THE EXERCISE »
Print each line of the following data without changing anything.

Data excerpted from a collection
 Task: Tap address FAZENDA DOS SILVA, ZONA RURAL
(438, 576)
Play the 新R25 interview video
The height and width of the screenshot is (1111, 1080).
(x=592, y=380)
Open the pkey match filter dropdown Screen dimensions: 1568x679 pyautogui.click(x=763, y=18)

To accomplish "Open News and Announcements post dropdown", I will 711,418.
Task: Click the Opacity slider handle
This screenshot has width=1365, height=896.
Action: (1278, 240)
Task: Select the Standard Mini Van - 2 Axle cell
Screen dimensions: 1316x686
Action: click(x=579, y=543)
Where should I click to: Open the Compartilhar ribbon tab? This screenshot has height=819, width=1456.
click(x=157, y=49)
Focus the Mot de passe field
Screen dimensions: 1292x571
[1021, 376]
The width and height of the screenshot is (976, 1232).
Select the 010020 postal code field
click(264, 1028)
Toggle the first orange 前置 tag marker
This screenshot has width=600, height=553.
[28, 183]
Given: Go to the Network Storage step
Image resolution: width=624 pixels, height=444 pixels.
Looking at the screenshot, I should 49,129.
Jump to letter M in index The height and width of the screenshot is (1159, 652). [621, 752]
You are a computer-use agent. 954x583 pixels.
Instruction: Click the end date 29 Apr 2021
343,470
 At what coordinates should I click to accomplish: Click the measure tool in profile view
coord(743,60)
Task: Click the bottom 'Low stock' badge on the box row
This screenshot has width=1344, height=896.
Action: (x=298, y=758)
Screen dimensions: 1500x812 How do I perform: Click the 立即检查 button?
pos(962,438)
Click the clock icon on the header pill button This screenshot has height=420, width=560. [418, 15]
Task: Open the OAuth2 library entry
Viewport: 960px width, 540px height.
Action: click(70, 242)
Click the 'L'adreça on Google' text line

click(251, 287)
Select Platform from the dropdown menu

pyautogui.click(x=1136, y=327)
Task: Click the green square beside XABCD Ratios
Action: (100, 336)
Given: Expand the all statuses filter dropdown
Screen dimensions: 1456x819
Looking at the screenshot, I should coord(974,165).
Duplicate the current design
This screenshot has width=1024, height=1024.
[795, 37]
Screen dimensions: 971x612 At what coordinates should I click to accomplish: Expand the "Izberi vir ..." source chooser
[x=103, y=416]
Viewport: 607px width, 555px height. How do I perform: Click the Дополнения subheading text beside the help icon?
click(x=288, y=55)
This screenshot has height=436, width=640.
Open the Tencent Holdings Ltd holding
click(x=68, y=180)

ANSWER IN FULL »
 Task: Tap address FAZENDA DOS SILVA, ZONA RURAL
(438, 576)
Play the 新R25 interview video
The height and width of the screenshot is (1111, 1080).
(x=592, y=380)
Open the pkey match filter dropdown Screen dimensions: 1568x679 pyautogui.click(x=763, y=18)

To accomplish "Open News and Announcements post dropdown", I will 711,418.
Task: Click the Opacity slider handle
This screenshot has width=1365, height=896.
Action: (1278, 240)
Task: Select the Standard Mini Van - 2 Axle cell
Screen dimensions: 1316x686
Action: click(x=579, y=543)
Where should I click to: Open the Compartilhar ribbon tab? This screenshot has height=819, width=1456.
click(x=157, y=49)
Focus the Mot de passe field
Screen dimensions: 1292x571
[1021, 376]
The width and height of the screenshot is (976, 1232).
Select the 010020 postal code field
click(264, 1028)
Toggle the first orange 前置 tag marker
This screenshot has width=600, height=553.
[28, 183]
Given: Go to the Network Storage step
Image resolution: width=624 pixels, height=444 pixels.
Looking at the screenshot, I should 49,129.
Jump to letter M in index The height and width of the screenshot is (1159, 652). [621, 752]
You are a computer-use agent. 954x583 pixels.
Instruction: Click the end date 29 Apr 2021
343,470
 At what coordinates should I click to accomplish: Click the measure tool in profile view
coord(743,60)
Task: Click the bottom 'Low stock' badge on the box row
This screenshot has width=1344, height=896.
Action: (x=298, y=758)
Screen dimensions: 1500x812 How do I perform: Click the 立即检查 button?
pos(962,438)
Click the clock icon on the header pill button This screenshot has height=420, width=560. [418, 15]
Task: Open the OAuth2 library entry
Viewport: 960px width, 540px height.
Action: click(70, 242)
Click the 'L'adreça on Google' text line

click(251, 287)
Select Platform from the dropdown menu

pyautogui.click(x=1136, y=327)
Task: Click the green square beside XABCD Ratios
Action: (100, 336)
Given: Expand the all statuses filter dropdown
Screen dimensions: 1456x819
Looking at the screenshot, I should coord(974,165).
Duplicate the current design
This screenshot has width=1024, height=1024.
[795, 37]
Screen dimensions: 971x612 At what coordinates should I click to accomplish: Expand the "Izberi vir ..." source chooser
[x=103, y=416]
Viewport: 607px width, 555px height. How do I perform: Click the Дополнения subheading text beside the help icon?
click(x=288, y=55)
This screenshot has height=436, width=640.
Open the Tencent Holdings Ltd holding
click(x=68, y=180)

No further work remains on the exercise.